Le jugement doit être également infirmé sur ce point.
— La demande reconventionnelle de la SCI DU LENDIT 1':
Devant les premiers juges, la SCI STUDIO DU LENDIT avait sollicité la condamnation de la SARL LIPSKY & X D à lui verser à titre provisionnel la somme de 200.000 euros, à valoir sur les condamnations qui seront prononcées au vu du rapport d’expertise que Monsieur Y Z déposera à l’issu des opérations d’expertise actuellement toujours en cours.
Devant la cour, elle sollicite désormais':
— la somme de 1'000'000 euros HT au titre des travaux réparatoires destinés à remédier aux vices et désordres affectant la façade du bâtiment ZC3S,
— la somme de 1'880'000 euros HT correspondant à la perte de loyers concernant ce bâtiment jusqu’à ce qu’un locataire puisse être trouvé,
— la somme de 1'000'000 euros correspondant à la diminution de prix qui a dû être consentie à la Caisse Régionale de Crédit Agricole de Pairs et d’Île de France,
— la somme de 1'000'000 euros HT à parfaire, pour les coûts réparatoires des fissures affectant les chapes en béton des bâtiments ZC3 et ZC4, s’agissant de désordres intermédiaires,
— la somme de 100'000 euros HT pour les travaux destinés à remédier aux défauts de planéité, réservés à la réception, sur le fondement de la responsabilité contractuelle du maître d''uvre.

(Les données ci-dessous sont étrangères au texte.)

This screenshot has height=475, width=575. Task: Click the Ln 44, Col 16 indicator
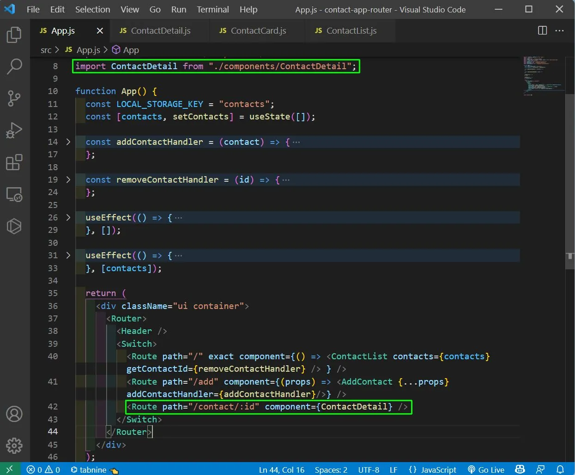[281, 469]
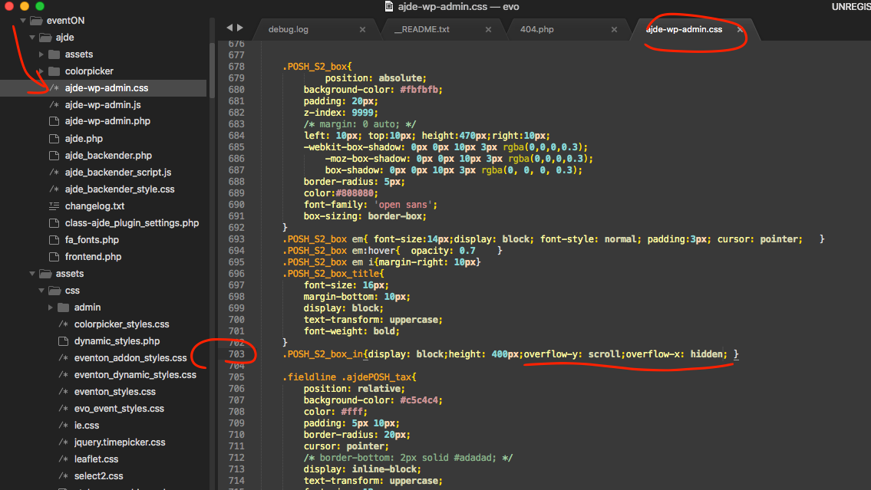
Task: Collapse the ajde folder
Action: [32, 38]
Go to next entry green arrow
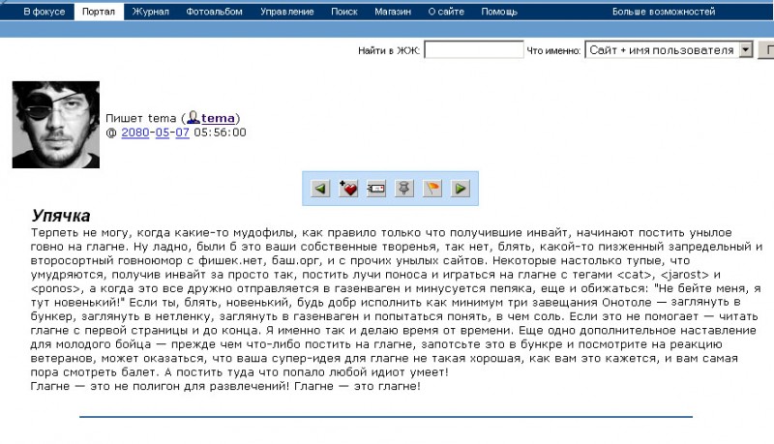This screenshot has width=774, height=444. tap(461, 189)
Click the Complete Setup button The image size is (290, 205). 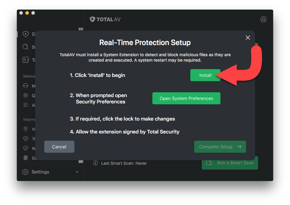tap(220, 147)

La SARL LIPSKY & X conclut à l’irrecevabilité de ces demandes en application de l’article 70 du code de procédure civile.

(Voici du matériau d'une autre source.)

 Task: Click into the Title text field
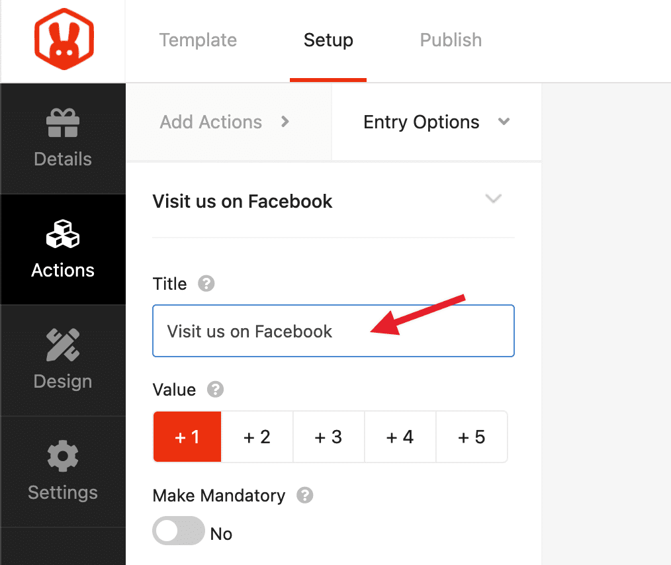(334, 331)
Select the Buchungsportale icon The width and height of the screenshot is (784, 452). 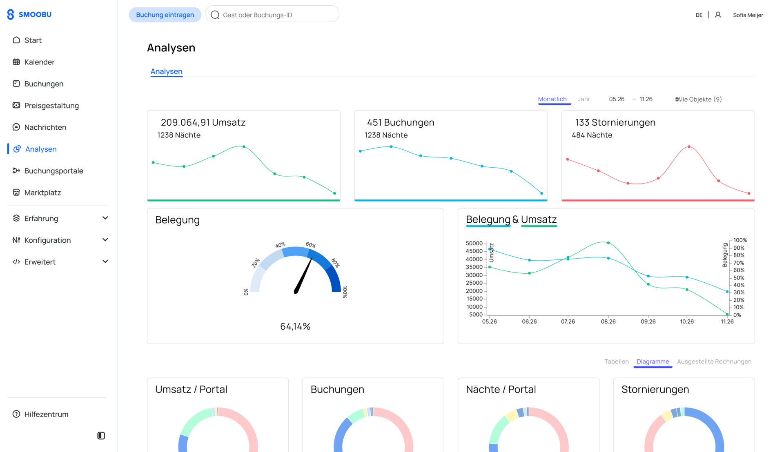coord(16,171)
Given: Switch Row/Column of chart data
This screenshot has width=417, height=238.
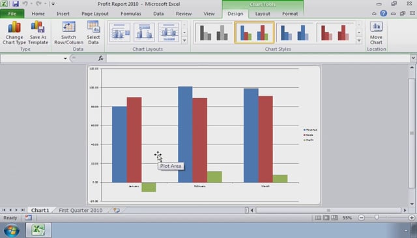Looking at the screenshot, I should 68,33.
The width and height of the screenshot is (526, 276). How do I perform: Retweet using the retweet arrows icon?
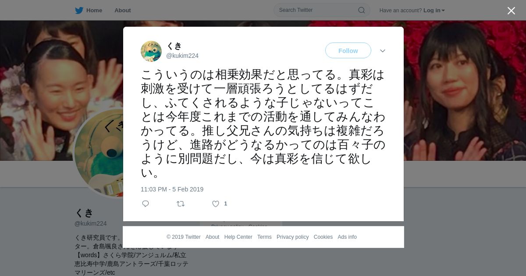[181, 204]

Les demandes reconventionnelles sont recevables en appel si elles se rattachent aux prétentions originaires par un lien suffisant.
Tel n’est pas le cas en l’espèce, le litige né des conditions de rémunération du maître d''uvre étant indépendant des désordres pouvant être reprochés ou imputés à ce dernier.

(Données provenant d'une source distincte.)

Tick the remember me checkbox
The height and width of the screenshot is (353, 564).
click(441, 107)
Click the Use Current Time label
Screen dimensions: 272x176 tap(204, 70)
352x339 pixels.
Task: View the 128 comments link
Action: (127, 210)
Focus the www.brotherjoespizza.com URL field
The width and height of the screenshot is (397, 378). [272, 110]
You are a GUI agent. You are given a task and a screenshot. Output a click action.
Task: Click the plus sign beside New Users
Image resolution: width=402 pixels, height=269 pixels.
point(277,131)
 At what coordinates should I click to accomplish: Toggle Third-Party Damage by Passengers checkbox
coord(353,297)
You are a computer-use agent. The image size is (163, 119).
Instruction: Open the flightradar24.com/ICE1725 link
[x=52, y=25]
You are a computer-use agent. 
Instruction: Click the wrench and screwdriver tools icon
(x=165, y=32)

Cette demande doit en conséquence être déclarée irrecevable et le jugement réformé en ce sens.
PAR CES MOTIFS
La cour,
Confirme le jugement du tribunal de grande instance de Paris du 30 janvier 2015 en ce qu’il a rejeté la demande de la SARL LIPSKY & X au titre de la prime d’objectif,
Infirme pour le surplus,
Statuant à nouveau,
Condamne la SCI DU LENDIT 1 à payer à la SARL LIPSKY & X':
— la somme de 4'846,40 euros HT au titre de la rémunération due pour les DOE,
— la somme de 30'000 euros à titre de dommages et intérêts pour l’atteinte au droit d’auteur,
Déboute la SARL LIPSKY & X du surplus de ses demandes,
Vu l’article 70 du code de procédure civile,
Déclare irrecevable les demandes reconventionnelles formées par la SCI DU LENDIT 1 au titre des désordres,
Vu l’article 700 du code de procédure civile, condamne la SCI DU LENDIT 1 à payer à la SARL LIPSKY & X la somme de cinq mille euros,
Condamne la SCI DU LENDIT 1 aux dépens de première instance et d’appel qui seront recouvrés conformément à l’article 699 du code de procédure civile.